Turn the records below into a numbered list with one record per item, and leave out any blank lines.

┌────────

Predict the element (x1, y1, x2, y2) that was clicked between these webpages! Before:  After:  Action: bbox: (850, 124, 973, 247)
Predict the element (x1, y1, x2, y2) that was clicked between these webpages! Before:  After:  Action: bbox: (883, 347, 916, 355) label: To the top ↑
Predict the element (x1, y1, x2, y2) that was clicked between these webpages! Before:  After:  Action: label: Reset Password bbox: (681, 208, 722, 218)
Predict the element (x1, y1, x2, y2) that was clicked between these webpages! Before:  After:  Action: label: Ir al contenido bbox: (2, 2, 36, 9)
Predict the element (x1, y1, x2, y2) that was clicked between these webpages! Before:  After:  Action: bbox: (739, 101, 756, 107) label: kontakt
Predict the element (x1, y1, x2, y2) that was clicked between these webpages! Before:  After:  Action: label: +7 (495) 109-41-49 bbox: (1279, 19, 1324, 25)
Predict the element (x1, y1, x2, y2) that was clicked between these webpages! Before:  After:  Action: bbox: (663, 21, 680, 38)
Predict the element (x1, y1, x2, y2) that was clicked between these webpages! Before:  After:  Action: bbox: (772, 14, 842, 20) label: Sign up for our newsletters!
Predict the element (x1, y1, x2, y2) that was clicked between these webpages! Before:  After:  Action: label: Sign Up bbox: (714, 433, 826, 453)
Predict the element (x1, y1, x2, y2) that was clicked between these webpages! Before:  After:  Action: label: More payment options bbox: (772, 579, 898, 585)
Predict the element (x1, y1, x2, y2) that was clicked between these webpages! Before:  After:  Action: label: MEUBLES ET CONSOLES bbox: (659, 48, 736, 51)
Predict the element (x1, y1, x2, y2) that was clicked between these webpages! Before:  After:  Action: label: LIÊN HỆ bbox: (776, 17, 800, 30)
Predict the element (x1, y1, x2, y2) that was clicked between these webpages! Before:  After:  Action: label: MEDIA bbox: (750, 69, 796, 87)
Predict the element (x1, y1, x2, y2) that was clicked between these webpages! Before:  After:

└────────

§ **Complete output**
1. Predict the element (x1, y1, x2, y2) that was clicked between these webpages! Before:  After:  Action: bbox: (850, 124, 973, 247)
2. Predict the element (x1, y1, x2, y2) that was clicked between these webpages! Before:  After:  Action: bbox: (883, 347, 916, 355) label: To the top ↑
3. Predict the element (x1, y1, x2, y2) that was clicked between these webpages! Before:  After:  Action: label: Reset Password bbox: (681, 208, 722, 218)
4. Predict the element (x1, y1, x2, y2) that was clicked between these webpages! Before:  After:  Action: label: Ir al contenido bbox: (2, 2, 36, 9)
5. Predict the element (x1, y1, x2, y2) that was clicked between these webpages! Before:  After:  Action: bbox: (739, 101, 756, 107) label: kontakt
6. Predict the element (x1, y1, x2, y2) that was clicked between these webpages! Before:  After:  Action: label: +7 (495) 109-41-49 bbox: (1279, 19, 1324, 25)
7. Predict the element (x1, y1, x2, y2) that was clicked between these webpages! Before:  After:  Action: bbox: (663, 21, 680, 38)
8. Predict the element (x1, y1, x2, y2) that was clicked between these webpages! Before:  After:  Action: bbox: (772, 14, 842, 20) label: Sign up for our newsletters!
9. Predict the element (x1, y1, x2, y2) that was clicked between these webpages! Before:  After:  Action: label: Sign Up bbox: (714, 433, 826, 453)
10. Predict the element (x1, y1, x2, y2) that was clicked between these webpages! Before:  After:  Action: label: More payment options bbox: (772, 579, 898, 585)
11. Predict the element (x1, y1, x2, y2) that was clicked between these webpages! Before:  After:  Action: label: MEUBLES ET CONSOLES bbox: (659, 48, 736, 51)
12. Predict the element (x1, y1, x2, y2) that was clicked between these webpages! Before:  After:  Action: label: LIÊN HỆ bbox: (776, 17, 800, 30)
13. Predict the element (x1, y1, x2, y2) that was clicked between these webpages! Before:  After:  Action: label: MEDIA bbox: (750, 69, 796, 87)
14. Predict the element (x1, y1, x2, y2) that was clicked between these webpages! Before:  After:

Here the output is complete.